# PH problems, low



## nixrsix (Sep 3, 2008)

I have a 125 gallon planted tank w/ RBP's (live plants, rbp's, driftwood, rocks)

and a

44 gallon cichlid tank w/ only fake decor

the PH is the same in each, in between 4 and 5, i know, its low

Why is it so damn low?
The tap water is right around 7-7.5, but after i put the water in the tanks, it seems to lower.
I've been using PH up, and its raises it for a few, but then goes back to 4-5....???


----------



## RedneckR0nin (Nov 5, 2008)

First you wanna put this in the water chemistry forums but no biggie I'm sure.I have looked all over and have found no simular situation at all.I also cannot think honestly that they would be able to survive in such acidic p.h allthough not a 100% positive on that front.Are you sure your testing correctly,water changes alone should bring it up.Is there anyway that any substance or material can get into the tank. Water changes done with the same bucket that is also solely for that purpose.Rinsing test equipment and using recent chemicals for it and not ones that are five years old.Never drop them into something or they were left in the dishwasher,etc.When did it drop,has it allways been like this,if it did drop what was the time period in between tests and what was the result on both ends? I will continue to look for ya and see what I can dig up.


----------



## RedneckR0nin (Nov 5, 2008)

Also what are your other levels like,I know a high nitrate level can cause p.h to drop sharply. It does'nt kill your fish as quick but adds to stress.So please post temp,ammonia,nh3,nh4 levels if you can.


----------



## cobrafox46 (Jun 2, 2008)

As ******* said, post your water params. I am pretty sure if they are out of whack your PH can be real crazy.


----------



## sandman503 (Feb 10, 2009)

what is a good PH # ?


----------



## RedneckR0nin (Nov 5, 2008)

sandman503 said:


> what is a good PH # ?


Ideal for habitat replication is 6.2-6.4,i know alot of guys including myself though that house them in pretty high compared to that.My p.h is around 7.6 -8.2, I just allow the P's to assimilate to that instead of fighting to keep it down continuously and subjecting the fish to a yo-yo of p.h params


----------



## nixrsix (Sep 3, 2008)

Ok, I had to buy a new tester kit cause I ran out of strips....this is an estimated close range, since colors are hard to match sometime...

Nitrate - 100ish 
Nitrite - 0 
GH - 150ish
Chlorine - 0
KH - 20ish
PH - ranges between 4-5 on average
Ammonia - 3.0ish

Both of my tanks always measure exactly the same, nitrates, ammonia, kh, and ph all seem to be off and its been like this for some time.

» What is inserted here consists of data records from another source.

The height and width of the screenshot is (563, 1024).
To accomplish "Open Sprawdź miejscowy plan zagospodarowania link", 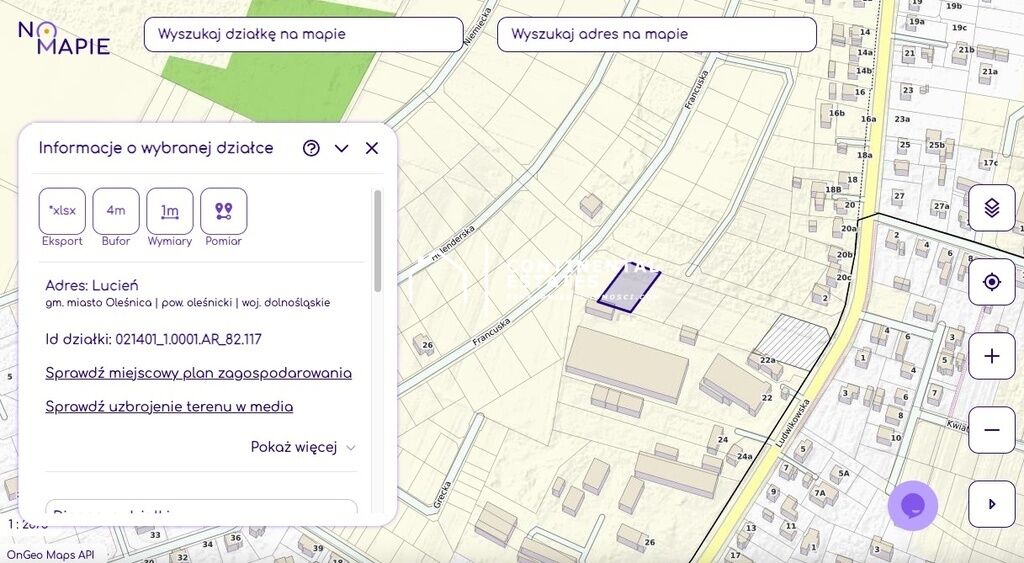I will point(198,373).
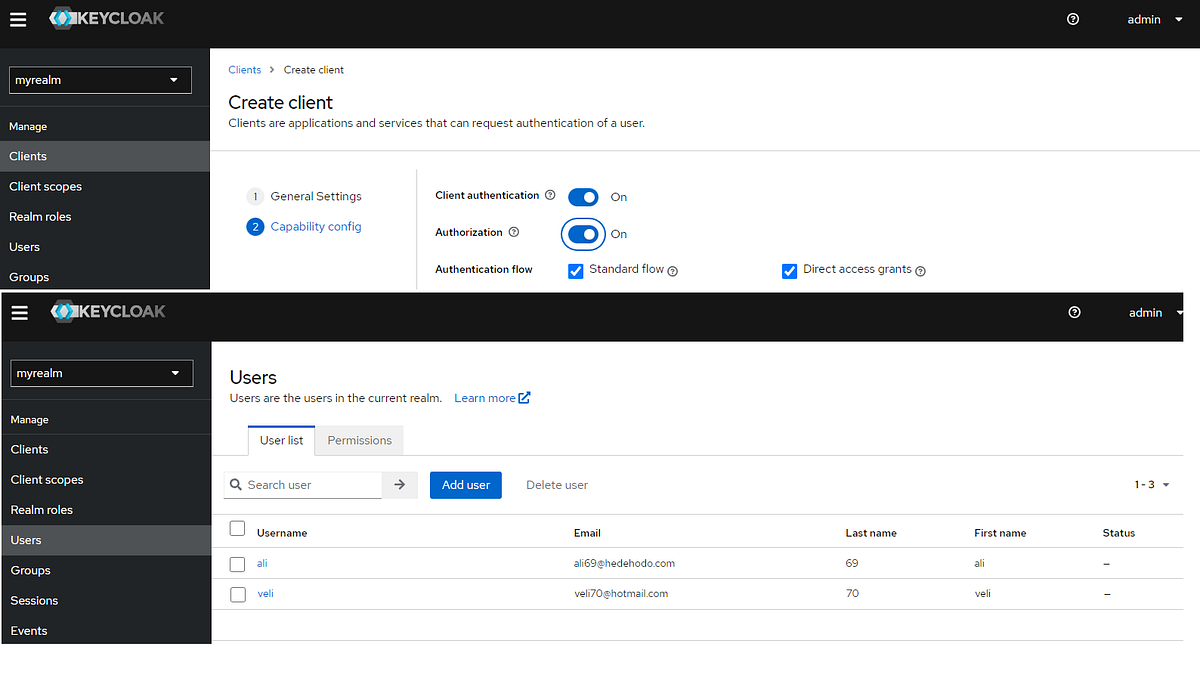Screen dimensions: 1200x684
Task: Open the Authorization help tooltip
Action: click(513, 231)
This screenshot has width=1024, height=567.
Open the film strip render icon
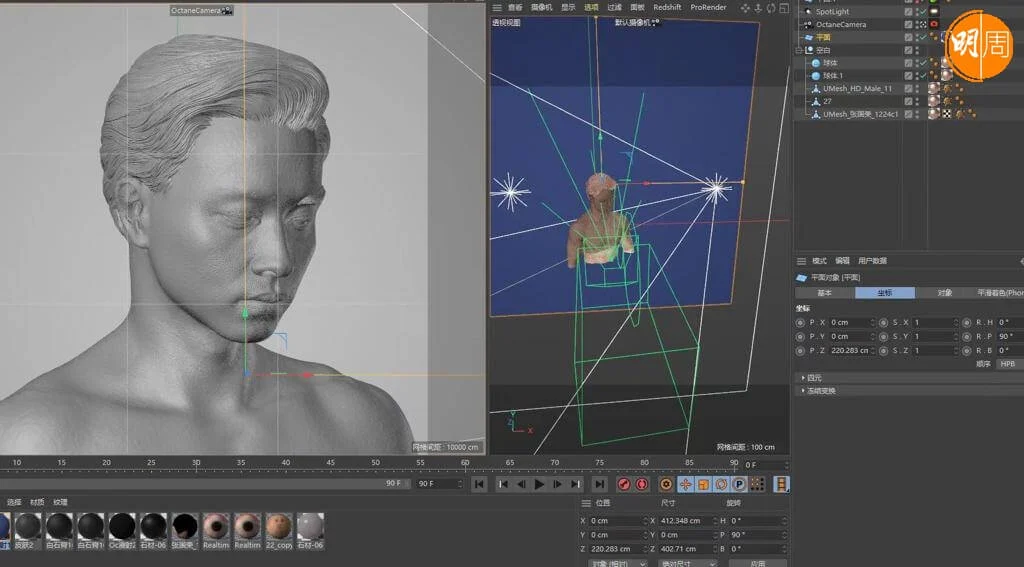point(782,484)
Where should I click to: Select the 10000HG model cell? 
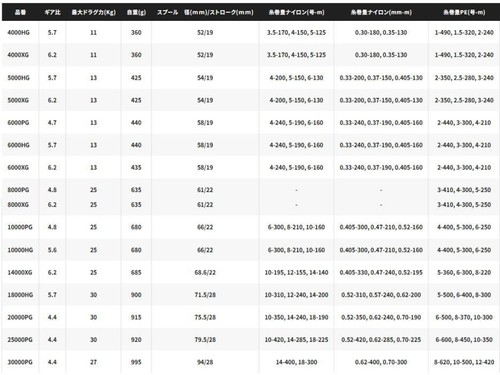pos(20,250)
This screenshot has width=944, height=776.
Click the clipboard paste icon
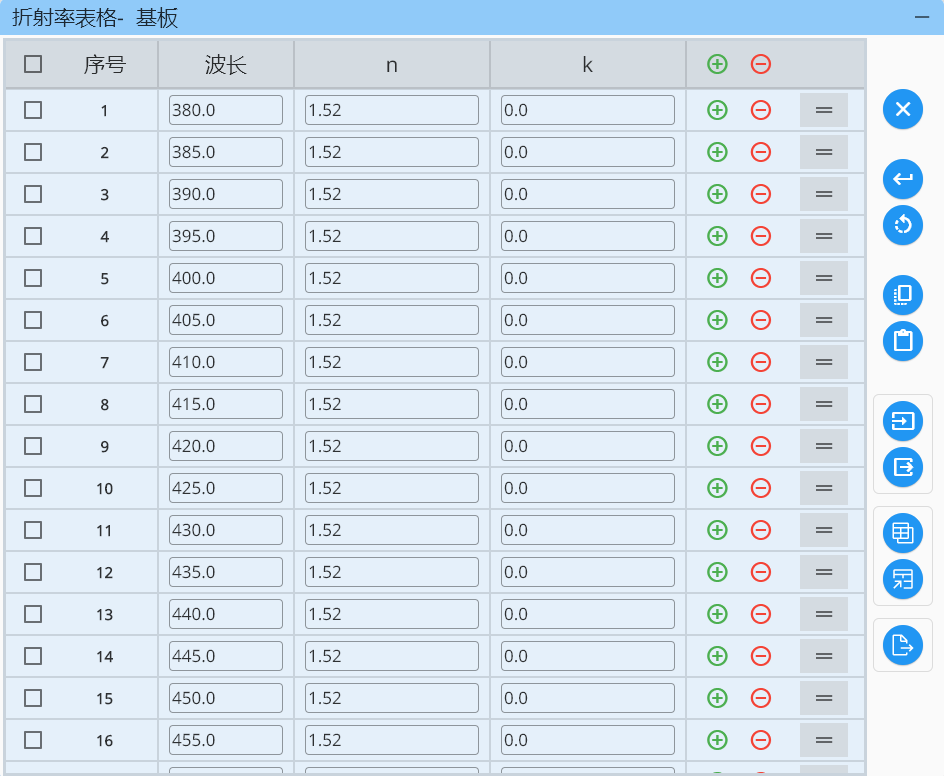tap(903, 341)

All my fish are eating fine and not acting weird, they seem healthy, but I know the water isnt.

HOW DO I FIX IT???

Ive been doin a good bit of water changes, and nothing seems to change...


----------



## Plowboy (Apr 9, 2008)

Ammonia is way to high, and nitrates are pretty lofty too! Most people here don't use test strips they use this. Get a test done at a LFS or something because I'm doubting your test kits results.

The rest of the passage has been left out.